Another threat to organized religion


As travel becomes easier and local communities across the world become increasingly diverse, the chances of marriages between people of different religions also increases. In the US alone, interfaith marriages have increased from 20% in 1950 to 45% today. For people in such marriages seeking common ground, values matter more than beliefs.

This poses a threat to religion because while being married to a person of a different faith does not mean that one gives it up, it does weaken the ties to religious institutions and, more importantly, reduces the chances of children being indoctrinated with just one faith and thus thinking that it must be true.

The important thing is that people be weaned away from institutionalized religions and, most importantly, their allegiance to holy books. It is the latter that leads to dogmatism and intolerance. When people are just generally religious and/or spiritual, they have to figure out their values and morals on their own and are far more likely to come up with a good set than the ones they supposedly get from the holy books.

Comments

  1. says

    Mano:

    This poses a threat to religion because while being married to a person of a different faith does not mean that one gives it up, it does weaken the ties to religious institutions and, more importantly, reduces the chances of children being indoctrinated with just one faith and thus thinking that it must be true.

    I wonder how parents with differing religious beliefs decide what and how to teach their children.
    The idea of presenting a child with two different sets of religious belief systems does seem like a great way of (unintentionally) undermining indoctrination into one particular religious belief system.

  2. raven says

    I wonder how parents with differing religious beliefs decide what and how to teach their children.

    1. It’s not hard. I’m technically half Protestant, half Catholic. (Or was.)

    The parent who cares the most, usually ends up winning by default. Usually it is no big deal. Occasionally it gets vicious and ends up in divorce.

    2. The religions know that intermarriage is a huge threat. They strongly discourage it. The bible colleges are basically adult baby sitting services with a serious purpose. Endogamy. They are dating arenas where you meet your sect approved spouse.

    If you were a Southern Baptist, would you want your kids to marry an Episcopalian or gasp, horrrors, Catholic.

    The Mormons call marrying a nonMormon, the biggest mistake you can make. For once, as a nonMormon, I agree with them.

  3. hyphenman says

    Mano and Tony! The Queer Shoop,

    This has long been a problem for Reform Judaism. If it were not for a constant influx of new Reform Jews escaping the stricter lifestyles of their Orthodox and Conservative parents there would be no Reform Judaism because by the third generation, intermarriage and the subsequent abandonment of all religion is the norm.

    Jeff

  4. steffp says

    As the result of a Lutheran/Catholic marriage (which the Catholic side of the family did not participate in), I have first-hand experience. We the children were raised with a unique mixture of Dad’s Catholic mysticism and Mim’s Protestant rationality. While the mysticism dominated through early childhood, the Protestant side got more attractive in the course of education. But, the curse of scientific rationality and tolerance led to all four of us becoming life-long atheists in the end, I think this points to the reason behind the churches’ policy against mixed marriages: There’s either one or countless many religious points of view. If there are many, all held by respected and beloved people, how can one, and only one, be true? So we did not acquire the snug righteousness of the true believer. Truth was somewhere between all those mutually exclusive sectarian positions, or maybe something totally different… Enter science, philosophy,and secularism, and the question was solved.

  5. says

    I was lucky enough that my parents’ reaction to their parents’ sectarian conflict (classic green/orange bullshit), as well as the awful spectacle of the Troubles in Northen Ireland -- we lived in the UK at the time -- led them to eschew religion in our home entirely. My sister and I were free, and encouraged, to try out any religion which caught our fancy.

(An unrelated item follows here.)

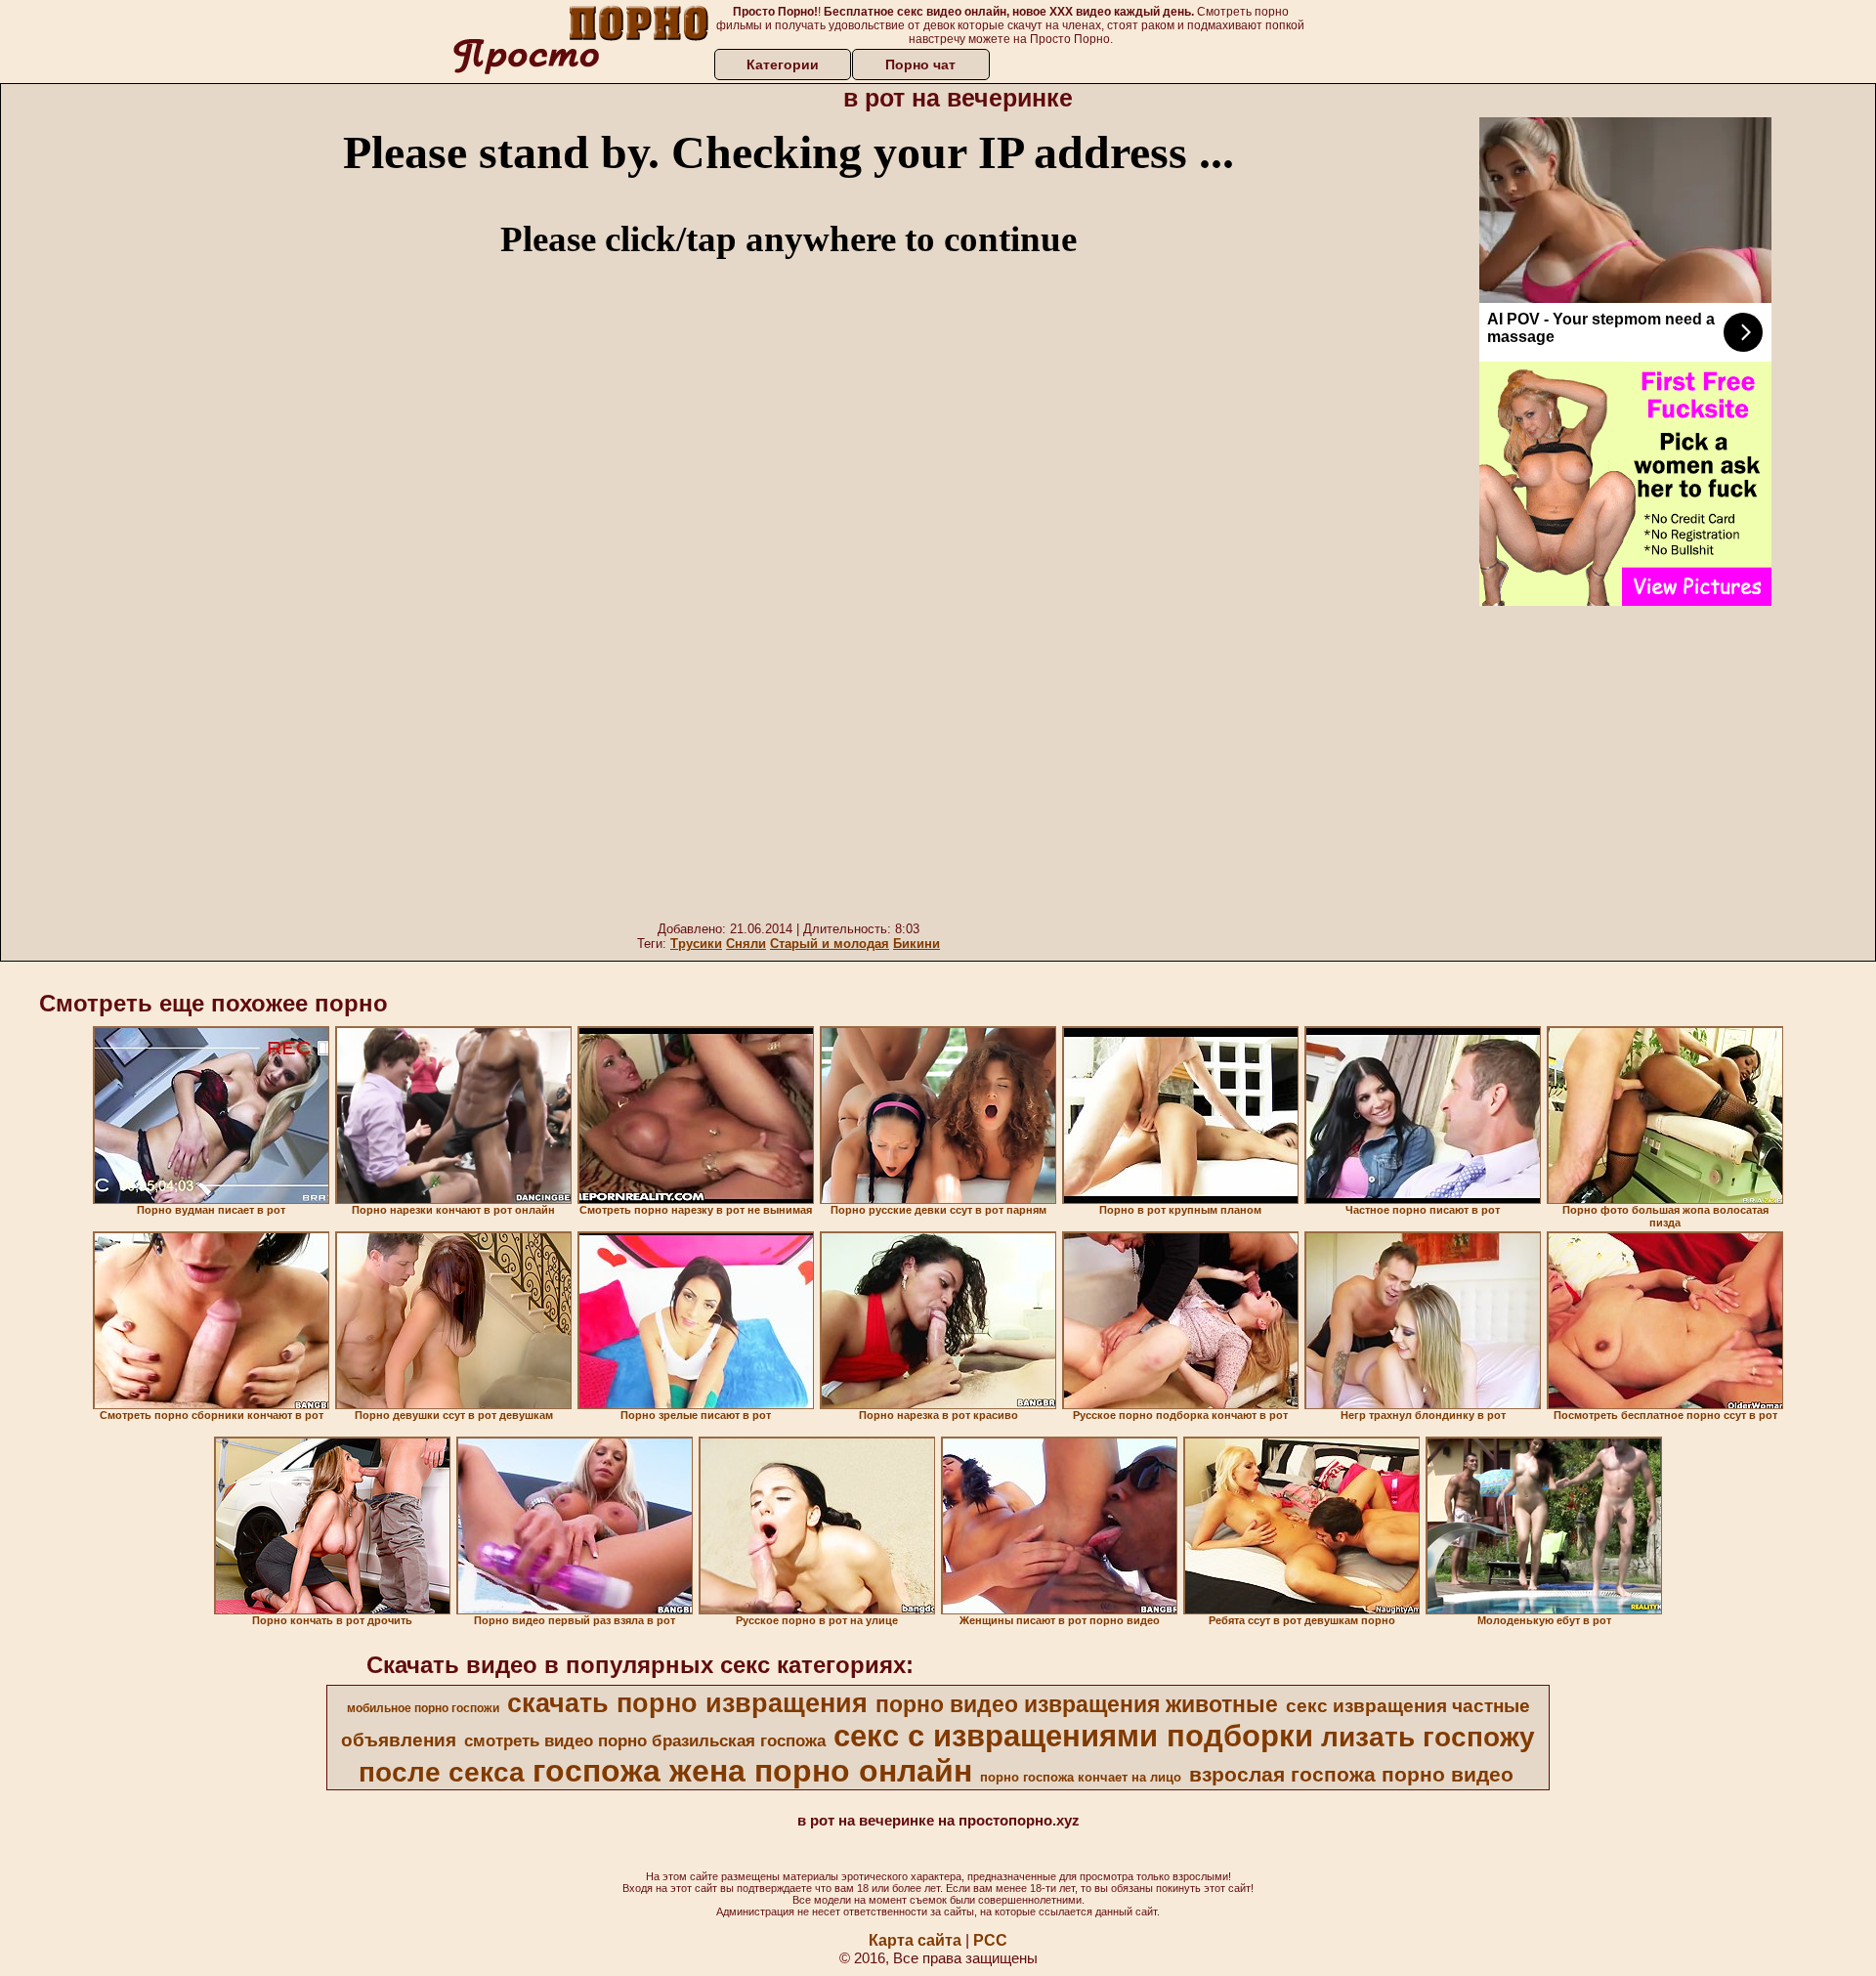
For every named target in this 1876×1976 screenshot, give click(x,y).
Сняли (746, 943)
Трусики (696, 943)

    Other than a brief period where I was enjoying some comics I got from what was probably some Protestant church, I never got much interested in it. I thought the idea of an unevidenced afterlife seemed pretty transparently manipulative in origin, and the arbitrary differences in arbitrary rules quickly made it clear that there was little to be gained by taking part.

    I did go through much of the process toward conversion to Judaism when I was deeply in love with someone to whom it was important, but it was strictly cultural to me, I never came close to believing.

    It’s also probable that I was enjoying my mother’s extraordinary discomfiture at the idea of me being with a Jewess, as she called my partner; the ironic bizarreness of my mother and her father getting together to sit us both down and explain what a terrible thing exogamy was, after my mum’s own virtual disowning for marrying a Prod bastard, as my granddad called my father, was too delicious.

    Fuck it all, tear it down, let people live for this life and not imaginary bullshit made up to keep people explicitly sheeplike. The world would be a much better place to live, without primitive bigotry and superstition dressed up as moral guidance.